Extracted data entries
==*==
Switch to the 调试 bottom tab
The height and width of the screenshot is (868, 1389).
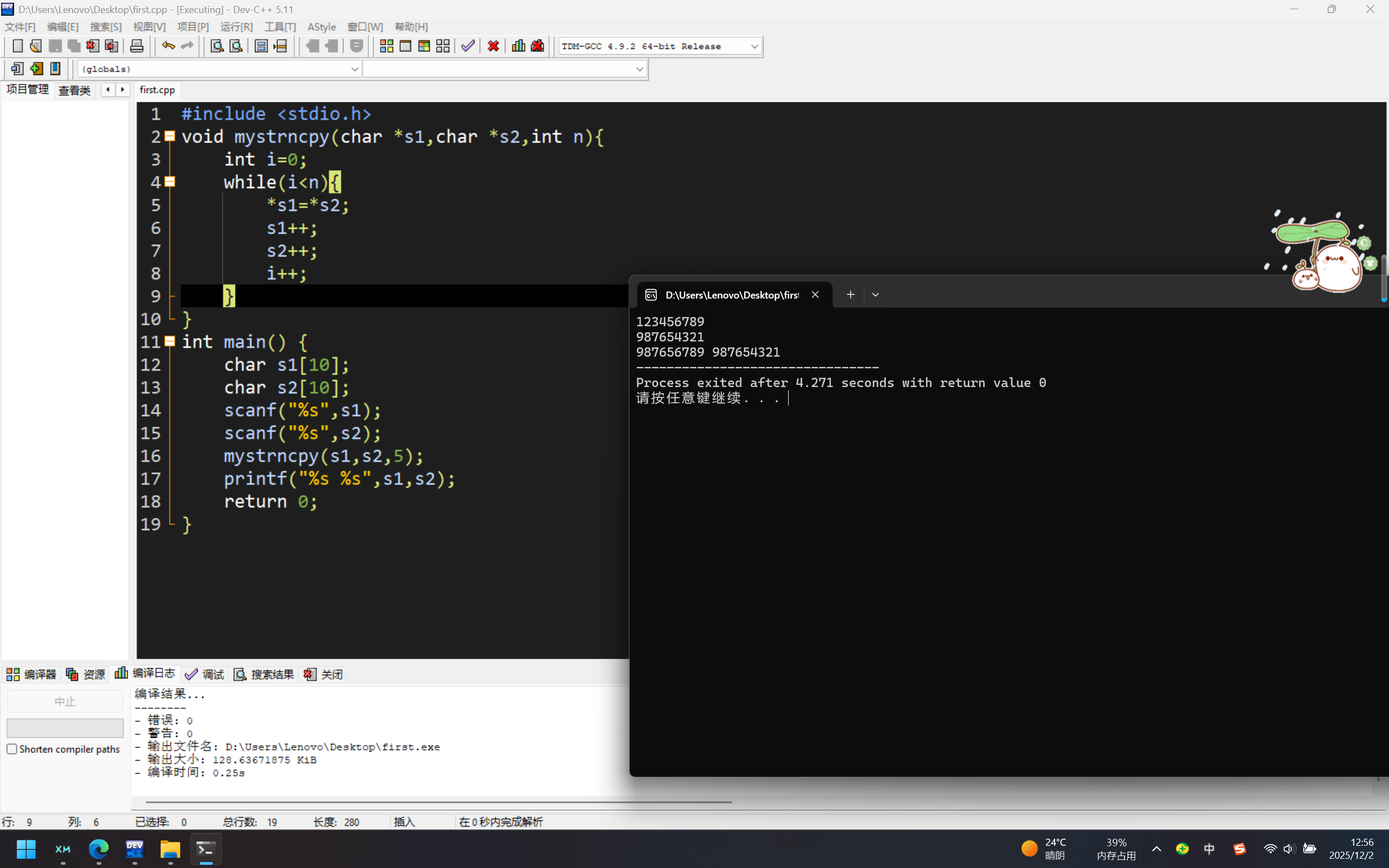point(205,674)
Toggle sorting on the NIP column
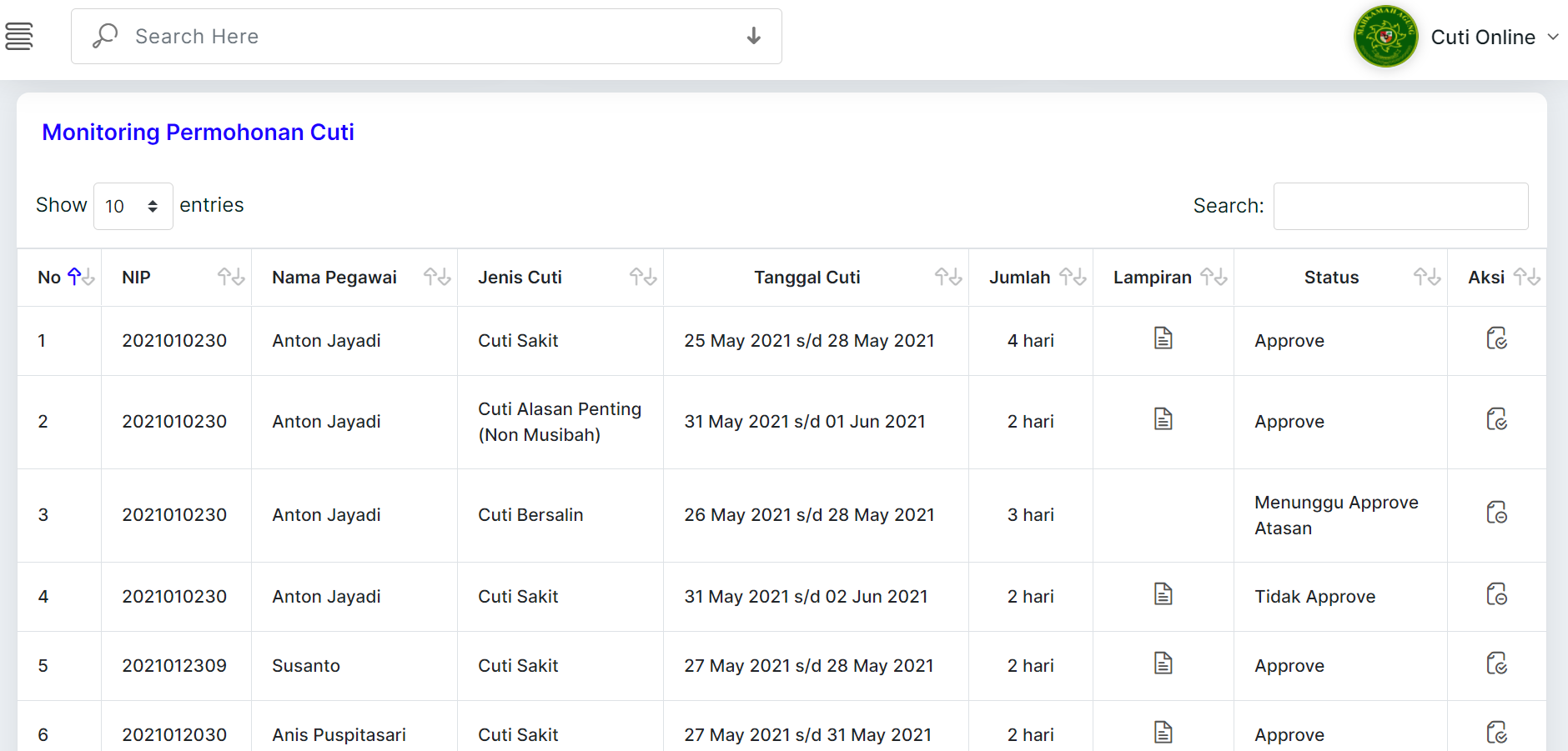The width and height of the screenshot is (1568, 751). tap(231, 277)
==*==
(Task requirements) Repeat the records verbatim, excluding pictures.

(Answer space)
Switch to the 调试 bottom tab
The height and width of the screenshot is (868, 1389).
point(205,674)
Toggle sorting on the NIP column
The width and height of the screenshot is (1568, 751). tap(231, 277)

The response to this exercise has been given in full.